The result is as horrible as$$y^{\frac{1}{2} \left(-\frac{\sqrt{r^2 \left(b^2 r^2+4 m^2-4 q^2\right)-4 p^2 s^2-8 p q r s} \sqrt{\frac{r^4}{r^2 \left(b^2 r^2+4 m^2-4 q^2\right)-4 p^2 s^2-8 p q r s}-\frac{1}{b^2}}}{r^2}-1\right)} \left(c_2 y^{\frac{\sqrt{r^2 \left(b^2 r^2+4 m^2-4 q^2\right)-4 p^2 s^2-8 p q r s} \sqrt{\frac{r^4}{r^2 \left(b^2 r^2+4 m^2-4 q^2\right)-4 p^2 s^2-8 p q r s}-\frac{1}{b^2}}}{r^2}}+c_1\right).$$ However, without any further assumption, I found by hand that the solution is actually just $$c_2 y^{\frac{\sqrt{D }}{r^2 \left| b\right| }-\frac{1}{2}}+c_1 y^{-\frac{\sqrt{D }}{r^2 \left| b\right| }-\frac{1}{2}},$$ where $D=(ps+qr)^2-r^2m^2$.

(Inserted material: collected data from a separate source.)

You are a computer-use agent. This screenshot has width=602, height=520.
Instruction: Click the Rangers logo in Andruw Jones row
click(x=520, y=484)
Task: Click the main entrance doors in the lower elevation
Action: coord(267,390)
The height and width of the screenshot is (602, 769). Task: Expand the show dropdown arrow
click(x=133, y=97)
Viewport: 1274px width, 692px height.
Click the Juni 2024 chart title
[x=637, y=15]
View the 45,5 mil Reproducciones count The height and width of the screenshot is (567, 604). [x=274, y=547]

I tried various assumptions but no available except directly using $D$ (DD in the code) to replace things from the very beginning

Assuming[Element[DD | r | b, Reals], 
f[y] /. DSolve[(DD/r^2 - b^2 r^2/4) f[y] - b^2 r^2 y (2 D[f[y], y] 
+ y D[f[y], {y, 2}]) == 0, f[y], y][[1]] // FullSimplify] // Expand

The result is exactly what I found by hand. But this is no more than Monday morning quarterback. Note that mathematically there should be no difference between assuming Element[DD | r | b, Reals] and Element[q | r | p | s | b | m, Reals]. It looks as though MMA 'oversimplifies', albeit correctly, rendering it hard to recover without ad hoc assumptions what one would normally want...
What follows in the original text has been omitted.